[Provided data — start]

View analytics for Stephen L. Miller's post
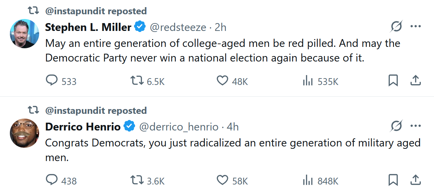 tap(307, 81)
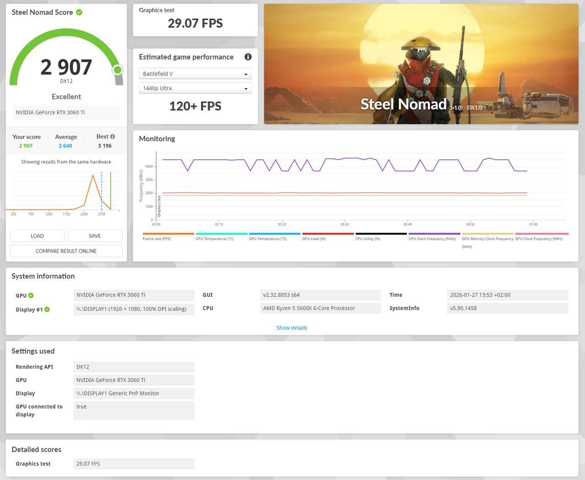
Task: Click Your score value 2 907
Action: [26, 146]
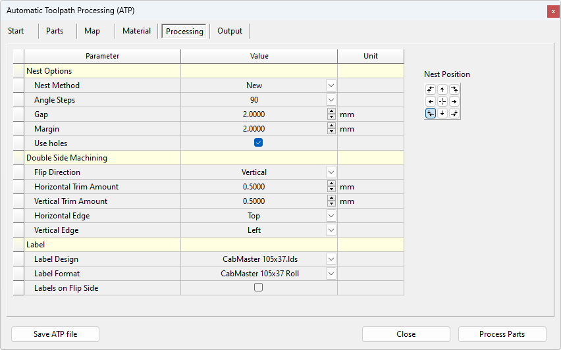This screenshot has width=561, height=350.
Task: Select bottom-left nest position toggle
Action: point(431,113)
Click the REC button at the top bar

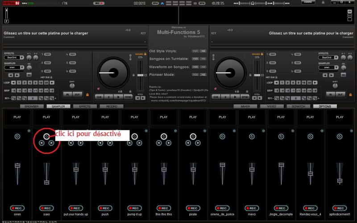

[Provided data — finish]

* Required action *
The entries are to be restated word for word, and no picture should appear in the copy.

* Finished task *
View analytics for Stephen L. Miller's post
 tap(307, 81)
Task: Click Your score value 2 907
Action: [26, 146]
This screenshot has width=561, height=350.
Task: Select bottom-left nest position toggle
Action: point(431,113)
Click the REC button at the top bar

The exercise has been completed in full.